Keepers of the Stars: Leonardo da Vinci

Keepers of the Stars: Leonardo da Vinci


Leonardo da Vinci did not look at the world the way others did.

He looked through it.

To him, the sky, the body, the Earth, and the soul were not separate things. They were parts of a single, breathing system — one great design written in proportion, motion, and light.

Born in 1452, Leonardo lived at a time when knowledge was divided into rigid boundaries. Art belonged in one place, science in another, faith somewhere else entirely. Leonardo refused those divisions.

He believed the universe could be understood — not through blind belief, but through observation, curiosity, and reverence for how creation actually worked.

When he looked upward, he did not see chaos.

He saw order.

A Mind That Refused to Be Small

Leonardo was a painter, but painting was only one language he spoke. He was also an anatomist, engineer, mathematician, botanist, architect, musician, inventor, and philosopher.

His notebooks overflowed with sketches of muscles, spirals, stars, rivers, gears, wings, and human faces — all drawn with equal devotion.

To Leonardo, the movement of water mirrored the movement of blood. The branching of trees echoed the branching of veins.

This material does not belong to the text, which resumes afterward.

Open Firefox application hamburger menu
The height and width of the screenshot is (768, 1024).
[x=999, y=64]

The patterns of nature repeated themselves endlessly.

This was not coincidence.

It was design.

As Above, So Below — Without Saying the Words

Leonardo never openly called himself an astrologer, yet his work speaks clearly. He studied celestial motion, harmony, proportion, and cosmic balance.

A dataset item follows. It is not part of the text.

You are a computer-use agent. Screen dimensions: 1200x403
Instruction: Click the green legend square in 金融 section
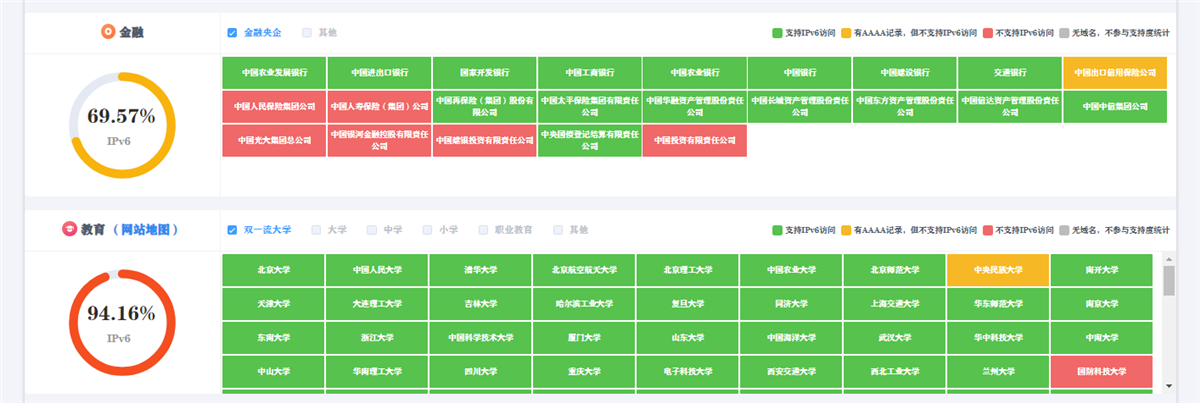(777, 33)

His Vitruvian Man was more than a study of anatomy. It was a declaration that humanity itself was written into the mathematics of the universe.

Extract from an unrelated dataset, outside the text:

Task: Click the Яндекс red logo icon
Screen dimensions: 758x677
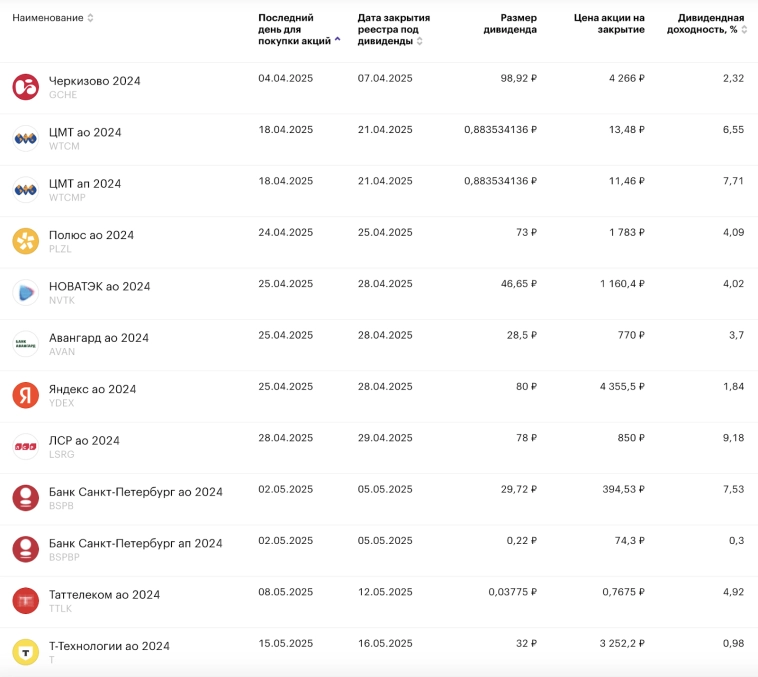Action: [25, 395]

The stars mattered because pattern mattered.

The Sky as a Teacher

Leonardo observed the Moon and correctly theorized that it reflected sunlight. He studied shadows, eclipses, and atmospheric light, believing that understanding the heavens was essential to understanding Earth.

He wrote, “Learn how to see. Realize that everything connects to everything else.”

This was not poetry.

It was instruction.

A Man Out of Step With His Time

Leonardo lived in an era where curiosity could be dangerous. He dissected bodies when it was forbidden. He questioned authority when obedience was expected. He trusted evidence when dogma ruled.

Much of his work remained unpublished during his lifetime, not because it lacked value, but because the world was not yet ready.

Leonardo did not shout his truths.

He waited.

Leonardo as a Keeper of the Stars

Leonardo da Vinci belongs among the Keepers of the Stars because he preserved a sacred way of knowing — one that sees no conflict between science and wonder.

He kept alive the idea that the universe is intelligible, that observation is sacred, and that humanity is not separate from the cosmos but shaped by it.

He reminds us that astrology, at its core, is the study of relationship.

Between sky and Earth.

Between body and soul.

Between motion and meaning.

Leonardo did not follow the stars with charts or predictions.

He followed them by asking why they moved at all.